In the left side of the screen, you can review the clusters of values that have been detected in the column. In the above image, you can see that the platform has identified a number of clusters based on simple differences in capitalization.
- For each cluster, you can review the number of unique values and the total number of rows where the values appear in the column.
- At the bottom of the left pane, you can review the total number of unique values in the source column and the total number of rows in the displayed sample.
Figure: Standardize toolbar
Undo: Undo the last action in the Standardize page
NOTE: This action does not undo recipe steps that have already been added.
- Redo: Redo the last undo action.
Auto Standardize: The Wand tool automatically standardizes values based in a cluster to the cluster's most common value, as long as the most common value occurs in 25% of the clustered rows.
Tip: The Wand tool is recommended for beginning the standardization process. If values within a cluster have been modified, the cluster is not affected by the Wand tool. You can also apply the Wand tool on selected values in a cluster.

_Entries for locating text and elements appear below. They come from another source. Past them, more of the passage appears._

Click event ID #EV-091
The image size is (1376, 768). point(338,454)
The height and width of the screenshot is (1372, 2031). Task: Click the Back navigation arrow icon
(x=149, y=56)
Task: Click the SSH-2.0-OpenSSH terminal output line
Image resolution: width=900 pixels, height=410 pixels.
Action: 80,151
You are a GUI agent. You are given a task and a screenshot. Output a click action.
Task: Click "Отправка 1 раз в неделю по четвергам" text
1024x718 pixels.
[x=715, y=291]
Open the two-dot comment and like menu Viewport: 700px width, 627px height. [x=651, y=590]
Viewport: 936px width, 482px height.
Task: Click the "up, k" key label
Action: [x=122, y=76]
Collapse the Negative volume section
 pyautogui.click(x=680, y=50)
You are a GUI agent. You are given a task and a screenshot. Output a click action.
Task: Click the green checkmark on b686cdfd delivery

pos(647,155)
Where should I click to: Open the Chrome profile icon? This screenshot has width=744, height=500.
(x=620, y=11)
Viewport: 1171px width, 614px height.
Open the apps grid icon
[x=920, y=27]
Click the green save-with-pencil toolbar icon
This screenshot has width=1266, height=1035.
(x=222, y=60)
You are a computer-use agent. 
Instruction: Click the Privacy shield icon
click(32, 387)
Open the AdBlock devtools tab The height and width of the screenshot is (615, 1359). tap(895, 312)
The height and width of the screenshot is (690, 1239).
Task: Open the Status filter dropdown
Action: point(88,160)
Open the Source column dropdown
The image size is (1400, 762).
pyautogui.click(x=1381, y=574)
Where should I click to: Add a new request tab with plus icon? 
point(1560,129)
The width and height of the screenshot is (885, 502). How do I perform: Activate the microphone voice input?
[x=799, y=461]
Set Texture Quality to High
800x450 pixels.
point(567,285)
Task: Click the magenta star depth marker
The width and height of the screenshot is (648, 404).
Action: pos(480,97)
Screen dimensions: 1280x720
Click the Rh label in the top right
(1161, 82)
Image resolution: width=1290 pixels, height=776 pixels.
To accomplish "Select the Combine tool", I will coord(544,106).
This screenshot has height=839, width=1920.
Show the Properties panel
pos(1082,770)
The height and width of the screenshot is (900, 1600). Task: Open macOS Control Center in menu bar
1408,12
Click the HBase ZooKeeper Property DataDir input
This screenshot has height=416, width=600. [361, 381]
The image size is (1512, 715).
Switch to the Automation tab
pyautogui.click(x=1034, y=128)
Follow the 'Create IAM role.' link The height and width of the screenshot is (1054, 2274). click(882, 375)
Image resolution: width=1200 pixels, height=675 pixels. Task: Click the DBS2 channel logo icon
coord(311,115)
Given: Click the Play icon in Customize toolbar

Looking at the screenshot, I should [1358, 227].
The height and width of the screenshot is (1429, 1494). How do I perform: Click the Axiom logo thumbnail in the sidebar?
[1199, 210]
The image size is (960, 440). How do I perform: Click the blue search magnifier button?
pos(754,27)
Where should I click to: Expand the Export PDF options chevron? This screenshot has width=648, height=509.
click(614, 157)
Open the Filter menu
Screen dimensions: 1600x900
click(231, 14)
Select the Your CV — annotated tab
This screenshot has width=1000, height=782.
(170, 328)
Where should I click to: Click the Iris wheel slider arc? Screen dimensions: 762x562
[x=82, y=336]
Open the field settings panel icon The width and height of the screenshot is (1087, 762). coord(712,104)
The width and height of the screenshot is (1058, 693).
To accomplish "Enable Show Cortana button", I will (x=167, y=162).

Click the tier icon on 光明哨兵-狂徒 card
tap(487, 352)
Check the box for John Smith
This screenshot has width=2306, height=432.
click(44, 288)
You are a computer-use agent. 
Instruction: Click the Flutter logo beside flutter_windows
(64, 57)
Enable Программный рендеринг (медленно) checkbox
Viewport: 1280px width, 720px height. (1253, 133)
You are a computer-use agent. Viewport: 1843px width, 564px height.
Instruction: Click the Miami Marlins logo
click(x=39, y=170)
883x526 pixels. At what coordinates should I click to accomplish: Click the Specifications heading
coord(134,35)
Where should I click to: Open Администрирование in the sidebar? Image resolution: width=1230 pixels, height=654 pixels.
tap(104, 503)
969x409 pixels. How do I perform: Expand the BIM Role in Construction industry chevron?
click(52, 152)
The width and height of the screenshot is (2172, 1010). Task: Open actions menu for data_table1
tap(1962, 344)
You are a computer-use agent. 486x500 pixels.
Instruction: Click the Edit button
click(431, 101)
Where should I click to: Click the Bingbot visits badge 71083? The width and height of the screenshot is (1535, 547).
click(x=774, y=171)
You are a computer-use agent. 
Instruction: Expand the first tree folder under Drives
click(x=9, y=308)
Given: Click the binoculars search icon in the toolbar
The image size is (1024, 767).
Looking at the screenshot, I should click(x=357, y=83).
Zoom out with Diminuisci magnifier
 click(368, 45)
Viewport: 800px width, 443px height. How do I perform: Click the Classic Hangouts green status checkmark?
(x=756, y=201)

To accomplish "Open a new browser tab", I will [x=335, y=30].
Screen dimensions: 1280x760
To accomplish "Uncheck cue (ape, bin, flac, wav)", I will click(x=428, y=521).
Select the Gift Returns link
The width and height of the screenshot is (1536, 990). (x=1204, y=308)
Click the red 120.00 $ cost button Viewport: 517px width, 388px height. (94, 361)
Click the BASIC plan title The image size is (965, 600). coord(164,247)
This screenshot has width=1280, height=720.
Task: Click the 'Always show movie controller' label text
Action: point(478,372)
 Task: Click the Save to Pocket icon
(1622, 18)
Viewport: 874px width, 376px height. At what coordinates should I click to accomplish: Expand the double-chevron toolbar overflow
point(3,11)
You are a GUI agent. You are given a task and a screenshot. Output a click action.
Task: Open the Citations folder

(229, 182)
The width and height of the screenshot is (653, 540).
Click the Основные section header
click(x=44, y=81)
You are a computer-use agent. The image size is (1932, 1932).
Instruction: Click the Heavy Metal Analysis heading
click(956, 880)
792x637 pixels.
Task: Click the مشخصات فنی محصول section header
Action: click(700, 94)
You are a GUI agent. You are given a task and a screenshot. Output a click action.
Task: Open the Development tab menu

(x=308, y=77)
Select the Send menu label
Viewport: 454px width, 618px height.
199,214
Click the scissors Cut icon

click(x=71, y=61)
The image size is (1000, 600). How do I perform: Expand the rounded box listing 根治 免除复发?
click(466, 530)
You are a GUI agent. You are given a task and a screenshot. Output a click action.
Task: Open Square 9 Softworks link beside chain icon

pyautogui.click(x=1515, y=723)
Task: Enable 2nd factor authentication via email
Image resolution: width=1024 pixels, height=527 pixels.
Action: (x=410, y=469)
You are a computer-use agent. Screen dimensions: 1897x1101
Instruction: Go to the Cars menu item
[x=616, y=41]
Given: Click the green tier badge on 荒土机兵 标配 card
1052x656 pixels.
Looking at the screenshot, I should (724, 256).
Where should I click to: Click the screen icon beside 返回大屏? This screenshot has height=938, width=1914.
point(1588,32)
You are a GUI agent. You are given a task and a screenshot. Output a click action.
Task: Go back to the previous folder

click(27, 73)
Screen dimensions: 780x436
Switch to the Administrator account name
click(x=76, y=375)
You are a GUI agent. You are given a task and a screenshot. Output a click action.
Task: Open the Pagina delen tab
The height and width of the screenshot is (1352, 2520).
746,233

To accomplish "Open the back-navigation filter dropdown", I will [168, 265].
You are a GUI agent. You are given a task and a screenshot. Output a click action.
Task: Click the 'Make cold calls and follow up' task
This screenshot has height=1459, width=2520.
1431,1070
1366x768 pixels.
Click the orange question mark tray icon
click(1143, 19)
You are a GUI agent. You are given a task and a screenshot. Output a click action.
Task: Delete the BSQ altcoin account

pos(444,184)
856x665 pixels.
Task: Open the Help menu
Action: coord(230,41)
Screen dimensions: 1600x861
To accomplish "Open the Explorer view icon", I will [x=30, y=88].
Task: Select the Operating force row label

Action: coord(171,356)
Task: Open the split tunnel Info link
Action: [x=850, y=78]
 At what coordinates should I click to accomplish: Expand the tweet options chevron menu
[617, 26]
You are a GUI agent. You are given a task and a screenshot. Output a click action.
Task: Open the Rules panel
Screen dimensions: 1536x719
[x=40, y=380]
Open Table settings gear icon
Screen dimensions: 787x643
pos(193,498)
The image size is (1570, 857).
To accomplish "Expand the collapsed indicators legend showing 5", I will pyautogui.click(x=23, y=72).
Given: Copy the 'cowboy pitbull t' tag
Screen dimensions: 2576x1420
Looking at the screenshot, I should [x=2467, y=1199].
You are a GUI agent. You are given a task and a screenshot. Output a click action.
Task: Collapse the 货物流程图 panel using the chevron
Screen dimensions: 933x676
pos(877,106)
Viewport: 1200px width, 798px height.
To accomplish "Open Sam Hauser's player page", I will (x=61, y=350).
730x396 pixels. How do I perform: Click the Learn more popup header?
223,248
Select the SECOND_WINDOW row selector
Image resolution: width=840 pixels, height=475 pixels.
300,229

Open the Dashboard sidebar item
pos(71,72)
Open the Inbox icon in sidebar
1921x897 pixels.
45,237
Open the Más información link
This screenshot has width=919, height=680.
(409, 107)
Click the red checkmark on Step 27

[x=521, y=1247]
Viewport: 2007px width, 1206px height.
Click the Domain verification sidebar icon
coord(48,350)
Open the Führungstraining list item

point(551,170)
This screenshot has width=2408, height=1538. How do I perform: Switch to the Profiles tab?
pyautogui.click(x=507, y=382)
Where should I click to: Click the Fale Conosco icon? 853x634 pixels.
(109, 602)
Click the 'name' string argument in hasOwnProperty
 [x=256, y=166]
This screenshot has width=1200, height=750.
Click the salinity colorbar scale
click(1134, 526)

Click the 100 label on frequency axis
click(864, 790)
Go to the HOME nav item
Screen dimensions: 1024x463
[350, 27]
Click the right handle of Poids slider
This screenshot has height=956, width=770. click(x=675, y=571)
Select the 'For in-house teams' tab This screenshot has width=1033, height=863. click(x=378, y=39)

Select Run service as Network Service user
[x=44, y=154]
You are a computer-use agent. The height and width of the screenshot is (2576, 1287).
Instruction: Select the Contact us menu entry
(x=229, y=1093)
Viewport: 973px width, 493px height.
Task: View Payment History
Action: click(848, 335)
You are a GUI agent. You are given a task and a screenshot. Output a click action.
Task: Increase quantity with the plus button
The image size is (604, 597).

- Clustering options: By default, values are clustered based on similar spellings. To change the algorithm by which values are clustered, click Clustering options.
- None: Do not cluster values. Individual values must be matched.
- Similar strings: Cluster values based on similarities between the text of each value.
- Pronunciation: Cluster values based on phonetic pronunciation of the values.
- For more information on these options and their variations, see Overview of Standardization.
- Search values: To locate specific values in the column, enter a search string in the Search textbox.
- To reverse the sort order within your clusters, click Row Count.
- To sort cluster values alphabetically, click the Source Value header.
Steps to Standardize
To standardize values:
If needed, change the clustering algorithm to apply to the values.
From the left panel, select the set of values that you wish to standardize.
Tip: Unclustered values are listed at the bottom of the panel. You should review these values when you are selecting clustered values.
To select multiple values, press
COMMAND/CTRL+ click or select multiple values in the left column.
Tip: To select all values in a cluster, click the cluster header.
- To select a range of sequentially listed values, use
SHIFT+ click, which works across clusters of values.
After you have selected all values to standardize, you specify the new value to apply to these selected values in the right panel. This new value applies to all instances of the selected value or values. Changes are previewed next to the source values.
Tip: When you have values selected in a cluster, you can use one of the source values as your standardized value. Hover over the value in the left panel, and then click the icon that appears.
- Below the value you enter, you can review the number of rows in the sample that are affected by this change.
- At the bottom of the right panel, you can review the total effects of standardization on the dataset after this change is applied.
- If the new value is empty, then the values are kept as-is. No change is applied.
- To apply the standardized value to the affected clustered values, click Apply.
At any time, you can revert the changes to the cluster values. Click Revert to source.
Repeat the previous steps as needed.
Tip: You can perform multiple replacements in a single recipe step. So, you can configure all of your standardization steps before adding the single step to your recipe. For debugging purposes, you may want to separate some or all standardization into separate steps.
- To add the standardizations, click Add to Recipe.
NOTE: You cannot copy and paste standardization steps in the Recipe panel.